Are we technically in a recession? Probably not. Is the economy as bad as say around the time of Carter/Reagan? Probably not. Remember the misery index? That was the unemployment rate added to the rate of inflation. When Carter left office the misery index was around 16. With George Bush it is around 8. So about half of what it was. However, to say things could be worse, is no sort of an answer. Gas is $4.00 a gallon and going up. Food costs more. The value of people's houses are going down. The stocks they own are doing the same.
Yeah, Senator Gramm we are just a big nations of whiners. I think what's more likely is Senator is you as well as your party are completely out of touch with the average American and what they are going through.
3 comments:
Interesting post. I have linked to this at The DC Feed.
I completely agree with you—this has to be one of the most boneheaded things yet to come out of those associated with McCain. I talked about it on my blog, too. I added that it shows Gramm is a moron about politics for saying something so insulting to ordinary Americans, and that he and his neo-con buddies are intellectually bankrupt. What they don't get is that the economy no longer works the way their ideology thinks it should, and no matter how often they chant "the fundamentals are sound" that doesn't mean real people aren't really suffering.

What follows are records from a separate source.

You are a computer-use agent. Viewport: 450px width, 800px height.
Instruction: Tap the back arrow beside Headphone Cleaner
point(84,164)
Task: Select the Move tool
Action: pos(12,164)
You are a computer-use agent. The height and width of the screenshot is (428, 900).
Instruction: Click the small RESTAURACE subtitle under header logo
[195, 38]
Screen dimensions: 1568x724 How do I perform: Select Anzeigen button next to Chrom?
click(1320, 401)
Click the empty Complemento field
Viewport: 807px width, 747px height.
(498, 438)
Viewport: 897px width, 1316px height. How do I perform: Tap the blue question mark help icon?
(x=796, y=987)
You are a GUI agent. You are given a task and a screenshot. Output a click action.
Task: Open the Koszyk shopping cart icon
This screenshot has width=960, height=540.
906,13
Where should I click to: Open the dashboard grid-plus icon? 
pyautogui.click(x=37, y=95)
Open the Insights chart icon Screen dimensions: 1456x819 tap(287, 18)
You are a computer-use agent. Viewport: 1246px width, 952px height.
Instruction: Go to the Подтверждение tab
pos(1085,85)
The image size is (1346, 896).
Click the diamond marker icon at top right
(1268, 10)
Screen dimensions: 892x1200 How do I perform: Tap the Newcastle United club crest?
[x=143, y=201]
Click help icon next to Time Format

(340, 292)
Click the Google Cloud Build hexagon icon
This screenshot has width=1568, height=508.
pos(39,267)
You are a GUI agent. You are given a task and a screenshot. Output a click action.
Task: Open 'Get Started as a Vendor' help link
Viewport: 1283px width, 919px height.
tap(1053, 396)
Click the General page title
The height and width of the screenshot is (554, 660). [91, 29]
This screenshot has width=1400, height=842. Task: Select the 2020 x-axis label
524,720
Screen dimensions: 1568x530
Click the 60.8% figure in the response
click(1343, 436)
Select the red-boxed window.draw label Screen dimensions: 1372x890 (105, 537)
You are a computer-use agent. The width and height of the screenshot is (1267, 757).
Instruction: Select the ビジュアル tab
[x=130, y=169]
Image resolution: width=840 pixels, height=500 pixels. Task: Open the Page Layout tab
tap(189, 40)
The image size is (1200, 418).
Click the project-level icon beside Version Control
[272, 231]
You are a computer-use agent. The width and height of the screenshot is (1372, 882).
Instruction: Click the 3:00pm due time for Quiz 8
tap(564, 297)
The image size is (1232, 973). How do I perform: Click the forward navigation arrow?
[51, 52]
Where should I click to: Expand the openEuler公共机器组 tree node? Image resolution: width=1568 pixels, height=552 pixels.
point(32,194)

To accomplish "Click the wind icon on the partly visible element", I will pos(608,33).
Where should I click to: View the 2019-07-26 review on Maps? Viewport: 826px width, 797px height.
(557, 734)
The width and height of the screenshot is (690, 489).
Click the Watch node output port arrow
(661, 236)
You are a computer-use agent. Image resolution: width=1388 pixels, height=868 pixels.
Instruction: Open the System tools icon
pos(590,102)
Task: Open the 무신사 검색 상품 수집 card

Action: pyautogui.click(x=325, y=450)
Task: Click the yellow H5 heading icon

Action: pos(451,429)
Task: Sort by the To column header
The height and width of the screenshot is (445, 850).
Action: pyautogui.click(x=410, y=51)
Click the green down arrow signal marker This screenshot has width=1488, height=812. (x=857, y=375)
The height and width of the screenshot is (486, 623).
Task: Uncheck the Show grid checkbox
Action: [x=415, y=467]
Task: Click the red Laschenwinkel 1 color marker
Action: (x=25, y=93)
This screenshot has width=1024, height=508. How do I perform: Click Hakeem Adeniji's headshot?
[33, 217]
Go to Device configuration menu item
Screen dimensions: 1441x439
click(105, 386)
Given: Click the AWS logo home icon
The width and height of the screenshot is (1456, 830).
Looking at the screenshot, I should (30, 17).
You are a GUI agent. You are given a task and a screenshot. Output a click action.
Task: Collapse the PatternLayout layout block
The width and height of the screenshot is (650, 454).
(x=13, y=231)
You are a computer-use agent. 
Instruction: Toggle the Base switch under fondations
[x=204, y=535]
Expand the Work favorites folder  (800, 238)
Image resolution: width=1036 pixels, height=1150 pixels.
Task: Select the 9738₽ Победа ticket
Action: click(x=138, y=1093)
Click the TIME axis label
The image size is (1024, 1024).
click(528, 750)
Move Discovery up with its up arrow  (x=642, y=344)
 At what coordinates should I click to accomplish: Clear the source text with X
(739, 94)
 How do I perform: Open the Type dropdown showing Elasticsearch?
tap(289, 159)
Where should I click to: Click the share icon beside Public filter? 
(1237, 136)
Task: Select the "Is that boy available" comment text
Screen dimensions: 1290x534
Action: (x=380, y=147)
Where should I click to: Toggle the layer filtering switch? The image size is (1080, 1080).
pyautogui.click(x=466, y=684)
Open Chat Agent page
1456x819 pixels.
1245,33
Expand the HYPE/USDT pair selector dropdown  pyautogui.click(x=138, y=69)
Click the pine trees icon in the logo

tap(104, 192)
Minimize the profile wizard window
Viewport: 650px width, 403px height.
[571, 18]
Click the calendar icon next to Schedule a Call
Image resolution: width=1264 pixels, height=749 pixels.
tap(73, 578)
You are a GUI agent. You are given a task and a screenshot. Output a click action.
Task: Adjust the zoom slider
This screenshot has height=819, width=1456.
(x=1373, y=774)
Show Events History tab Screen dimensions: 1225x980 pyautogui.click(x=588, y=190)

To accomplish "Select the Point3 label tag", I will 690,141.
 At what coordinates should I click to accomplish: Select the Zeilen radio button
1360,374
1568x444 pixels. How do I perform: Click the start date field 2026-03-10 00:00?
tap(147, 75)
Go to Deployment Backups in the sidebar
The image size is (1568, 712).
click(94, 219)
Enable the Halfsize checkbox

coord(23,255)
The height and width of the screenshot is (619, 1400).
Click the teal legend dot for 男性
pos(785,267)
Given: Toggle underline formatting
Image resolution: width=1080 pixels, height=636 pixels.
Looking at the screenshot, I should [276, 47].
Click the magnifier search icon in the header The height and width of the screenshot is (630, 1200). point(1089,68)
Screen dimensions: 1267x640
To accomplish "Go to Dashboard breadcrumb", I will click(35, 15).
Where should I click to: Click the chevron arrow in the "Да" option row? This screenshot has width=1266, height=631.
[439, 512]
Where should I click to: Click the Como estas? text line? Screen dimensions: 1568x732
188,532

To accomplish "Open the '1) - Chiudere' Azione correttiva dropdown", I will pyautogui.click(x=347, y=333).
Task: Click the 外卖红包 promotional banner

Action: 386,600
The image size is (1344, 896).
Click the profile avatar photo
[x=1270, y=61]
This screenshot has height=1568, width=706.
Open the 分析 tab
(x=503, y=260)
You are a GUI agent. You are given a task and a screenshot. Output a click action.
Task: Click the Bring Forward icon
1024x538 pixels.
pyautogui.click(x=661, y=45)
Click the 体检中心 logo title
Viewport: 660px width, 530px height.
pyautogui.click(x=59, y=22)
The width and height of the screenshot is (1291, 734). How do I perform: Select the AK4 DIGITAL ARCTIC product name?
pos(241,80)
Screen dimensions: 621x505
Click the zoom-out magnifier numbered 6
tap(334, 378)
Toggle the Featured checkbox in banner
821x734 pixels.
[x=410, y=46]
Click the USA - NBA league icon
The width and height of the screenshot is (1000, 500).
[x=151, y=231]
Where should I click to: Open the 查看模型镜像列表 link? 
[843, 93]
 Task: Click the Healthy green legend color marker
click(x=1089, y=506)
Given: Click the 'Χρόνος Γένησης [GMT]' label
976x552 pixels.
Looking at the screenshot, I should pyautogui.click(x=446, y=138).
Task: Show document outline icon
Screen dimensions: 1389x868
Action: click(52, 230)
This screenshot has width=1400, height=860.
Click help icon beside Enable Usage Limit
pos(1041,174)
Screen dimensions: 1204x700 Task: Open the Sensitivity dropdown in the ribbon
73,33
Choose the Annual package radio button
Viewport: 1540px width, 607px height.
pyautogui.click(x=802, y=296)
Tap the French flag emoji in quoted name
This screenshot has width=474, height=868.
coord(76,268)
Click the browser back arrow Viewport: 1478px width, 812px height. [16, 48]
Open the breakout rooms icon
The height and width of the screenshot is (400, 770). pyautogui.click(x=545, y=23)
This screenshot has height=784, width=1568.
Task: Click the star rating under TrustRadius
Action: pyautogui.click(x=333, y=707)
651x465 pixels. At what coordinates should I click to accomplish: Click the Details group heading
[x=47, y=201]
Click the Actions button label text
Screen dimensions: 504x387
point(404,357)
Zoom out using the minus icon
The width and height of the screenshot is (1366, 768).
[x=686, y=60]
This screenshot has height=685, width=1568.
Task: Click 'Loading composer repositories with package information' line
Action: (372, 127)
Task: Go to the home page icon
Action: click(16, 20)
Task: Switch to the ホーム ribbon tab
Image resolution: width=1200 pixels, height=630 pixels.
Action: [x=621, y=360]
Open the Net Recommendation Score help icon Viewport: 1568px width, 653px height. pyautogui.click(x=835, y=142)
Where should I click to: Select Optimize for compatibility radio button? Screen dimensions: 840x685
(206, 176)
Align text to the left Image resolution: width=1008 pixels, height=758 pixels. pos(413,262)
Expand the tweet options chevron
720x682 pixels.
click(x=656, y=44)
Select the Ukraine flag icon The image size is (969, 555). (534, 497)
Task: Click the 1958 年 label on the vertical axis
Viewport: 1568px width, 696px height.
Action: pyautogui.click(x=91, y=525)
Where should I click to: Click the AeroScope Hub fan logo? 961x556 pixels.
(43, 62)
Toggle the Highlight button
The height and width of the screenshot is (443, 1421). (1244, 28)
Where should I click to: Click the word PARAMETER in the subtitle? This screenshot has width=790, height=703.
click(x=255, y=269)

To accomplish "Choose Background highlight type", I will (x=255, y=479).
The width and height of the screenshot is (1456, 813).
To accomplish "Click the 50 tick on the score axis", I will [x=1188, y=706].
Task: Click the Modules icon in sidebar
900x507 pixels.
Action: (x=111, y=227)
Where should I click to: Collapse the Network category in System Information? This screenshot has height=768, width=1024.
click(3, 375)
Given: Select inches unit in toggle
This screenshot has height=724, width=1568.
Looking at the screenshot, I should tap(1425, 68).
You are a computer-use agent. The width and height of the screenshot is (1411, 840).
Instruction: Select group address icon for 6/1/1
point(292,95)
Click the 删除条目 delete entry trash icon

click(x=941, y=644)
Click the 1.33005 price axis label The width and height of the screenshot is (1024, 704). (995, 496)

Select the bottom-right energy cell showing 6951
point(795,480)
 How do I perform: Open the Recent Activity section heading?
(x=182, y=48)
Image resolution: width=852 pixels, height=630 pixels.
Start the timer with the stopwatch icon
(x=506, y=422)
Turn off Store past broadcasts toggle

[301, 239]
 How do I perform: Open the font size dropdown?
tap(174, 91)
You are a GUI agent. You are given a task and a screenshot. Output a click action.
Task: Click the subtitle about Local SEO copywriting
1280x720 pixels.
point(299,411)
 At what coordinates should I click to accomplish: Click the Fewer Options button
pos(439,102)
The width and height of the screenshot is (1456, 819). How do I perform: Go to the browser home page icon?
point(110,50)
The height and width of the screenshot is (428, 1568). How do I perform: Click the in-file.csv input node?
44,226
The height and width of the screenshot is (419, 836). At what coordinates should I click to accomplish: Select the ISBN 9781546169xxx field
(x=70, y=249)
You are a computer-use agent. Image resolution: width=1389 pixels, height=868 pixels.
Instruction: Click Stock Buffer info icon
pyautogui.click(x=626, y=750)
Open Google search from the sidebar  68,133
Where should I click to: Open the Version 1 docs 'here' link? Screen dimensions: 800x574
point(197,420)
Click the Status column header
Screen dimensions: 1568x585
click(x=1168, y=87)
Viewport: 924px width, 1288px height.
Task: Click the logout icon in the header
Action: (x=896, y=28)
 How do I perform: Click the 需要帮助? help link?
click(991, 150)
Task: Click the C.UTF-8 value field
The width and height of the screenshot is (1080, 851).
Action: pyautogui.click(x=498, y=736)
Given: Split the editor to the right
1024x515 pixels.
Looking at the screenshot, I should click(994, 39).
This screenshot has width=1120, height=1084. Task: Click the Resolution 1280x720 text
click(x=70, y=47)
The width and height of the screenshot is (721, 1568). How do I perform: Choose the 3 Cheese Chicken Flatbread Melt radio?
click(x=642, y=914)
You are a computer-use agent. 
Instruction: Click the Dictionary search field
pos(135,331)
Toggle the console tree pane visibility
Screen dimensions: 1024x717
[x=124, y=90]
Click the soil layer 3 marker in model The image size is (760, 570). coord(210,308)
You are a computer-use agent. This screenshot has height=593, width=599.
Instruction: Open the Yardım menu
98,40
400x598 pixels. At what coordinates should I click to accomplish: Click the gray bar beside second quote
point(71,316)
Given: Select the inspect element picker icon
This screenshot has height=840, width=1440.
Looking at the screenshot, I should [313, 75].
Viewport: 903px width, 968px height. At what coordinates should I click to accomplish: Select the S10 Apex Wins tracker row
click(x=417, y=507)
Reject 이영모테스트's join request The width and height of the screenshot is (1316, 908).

I agree with you. Another point is that the notion that the market will take care of itself and the government should stay out of the market. Well this shows just how wrong that is.
It was last August when the Fed said the subprime market would have no impact on the economy as a whole. Guess they got that one wrong in a really big way. Now they want to regulate these practices. Perhaps, if the regulators had been a little more curious about how these mortgages were being bundled, we might not be in such a bad situation.